Euthanasie wordt steeds verder uit de bestaande arts-patiëntrelatie losgeweekt. De Levenseindekliniek – waar de arts-patiëntrelatie gebaseerd is op de euthanasiewens en waar artsen geen alternatieven kunnen bieden – stevent af op 1000 gevallen in 2018.

Zelfs de geroemde transparantie is maar relatief: landelijk worden 1300 euthanasiegevallen niet gemeld, meer dan ooit sinds de Euthanasiewet in werking trad. En dan laten we de 200 gevallen van levensbeëindiging zónder verzoek nog onbesproken.

dood als oplossing

Nog een punt van zorg is de niet aflatende campagne voor de dood als oplossing bij ernstig lijden. Er is vrijwel geen dag dat we er in de media niet ergens iets over vernemen.

Journalist Gerbert van Loenen onderzocht (2015) veertig mediaproducties over euthanasie en ontdekte dit stramien: geen moeilijke vragen, steevast empathie en bewondering.

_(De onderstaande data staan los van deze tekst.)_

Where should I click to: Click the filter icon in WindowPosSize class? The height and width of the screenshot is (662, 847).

Een recent voorbeeld is hoe De Stentor eind januari aandacht besteedde aan de euthanasie bij de 29-jarige Aurelia Brouwers. Acht bladzijden euthanasie in één krant, de overlijdensadvertentie paginagroot op de voorpagina, interviews met psychiaters en alles met één boodschap: complex, maar toch vooral dapper, integer, barmhartig, taboedoorbrekend. Ook voor het religieuze publiek was gezorgd: God vindt euthanasie óók goed. Zo is het gebouw aan alle kanten dichtgetimmerd.

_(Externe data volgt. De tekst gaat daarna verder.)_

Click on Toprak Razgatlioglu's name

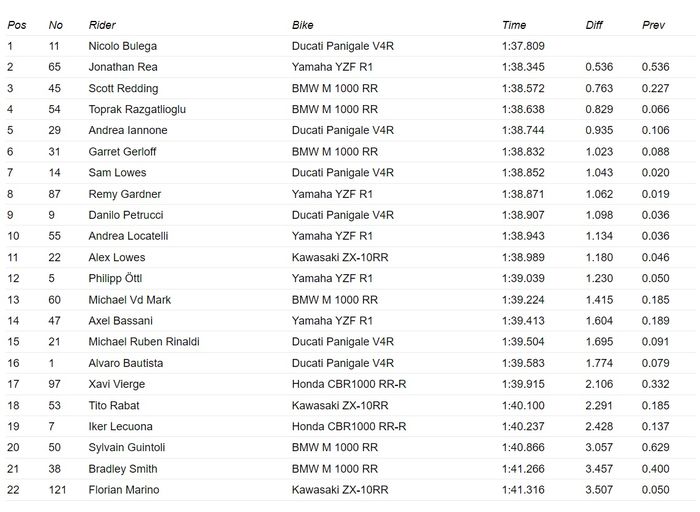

Maar is euthanasie dan geen goed alternatief voor een gewelddadige zelfdoding? In individuele gevallen misschien wel. Maar lang niet alle suïcides kunnen worden voorkomen door een aanbod van euthanasie, simpelweg omdat het vaak gaat om impulssuïcides, waarbij de betrokkene bovendien bewust een gewelddadige manier kiest.

Ondertussen blijken de suïcidecijfers hier harder te stijgen dan in de landen om ons heen die géén euthanasie kennen: de afgelopen tien jaar daalden de zelfdodingscijfers in Duitsland met 10 procent, maar gingen ze in Nederland juist met ruim 30 procent omhoog.

wanhoop in de cultuur

Langzaamaan is er in Nederland een cultuur van de dood aan het ontstaan. Want zoals we weten sinds Goethes roman Die Leiden des jungen Werthers (1774) – de zelfdoding van de jonge hoofdpersoon werd in het echt door velen nagevolgd – is wanhoop ook een cultureel verschijnsel. Ik acht inmiddels bewezen dat legalisering van euthanasie onze samenleving diepgaand heeft veranderd – we leggen minder nadruk op volhouden, met lijden omgaan, elkaar erdoorheen slepen, hoop houden.

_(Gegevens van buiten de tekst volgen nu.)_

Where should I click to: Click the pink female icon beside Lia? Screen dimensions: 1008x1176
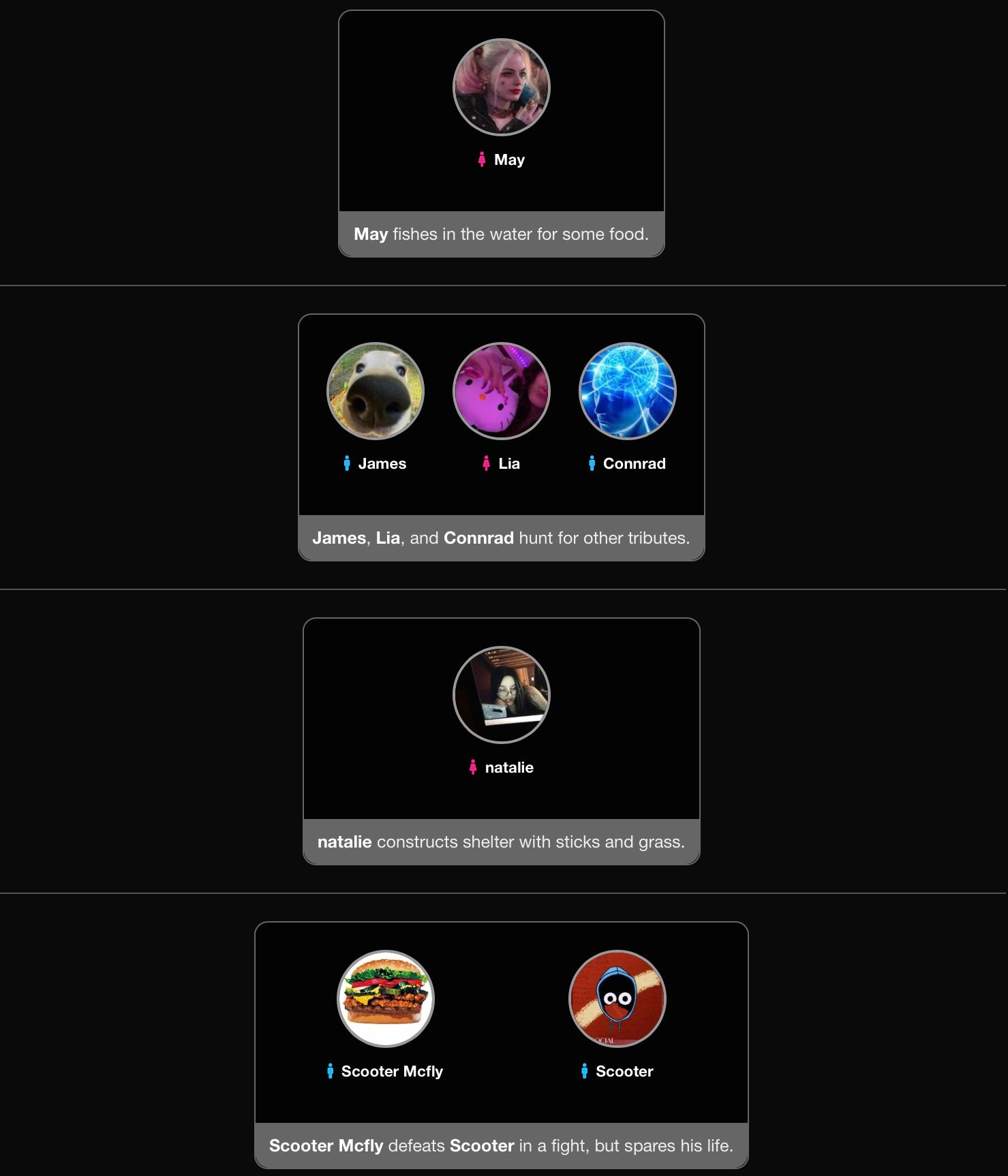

En hoewel inmiddels wel wat tegenstemmen zijn te horen (zoals bij voltooid leven en dementie), is het einde van de ingeslagen weg nog ongewis.

toekomstbeeld

Veel buitenlanders die – zoals wij dat ooit deden – euthanasie als nood­oplossing kunnen billijken, schrikken bij dit toekomstbeeld.

De weinige landen die ons zijn nagevolgd, nemen aanzienlijk strengere eisen in hun wetten op: volledige wilsbekwaamheid tot het einde en een spoedig te verwachten, natuurlijk levenseinde zijn daar maar twee voorbeelden van.

Binnenkort ‘mag ik weer’, nu op Harvard Law School. Ik ben bang dat ik het niet mooier kan maken.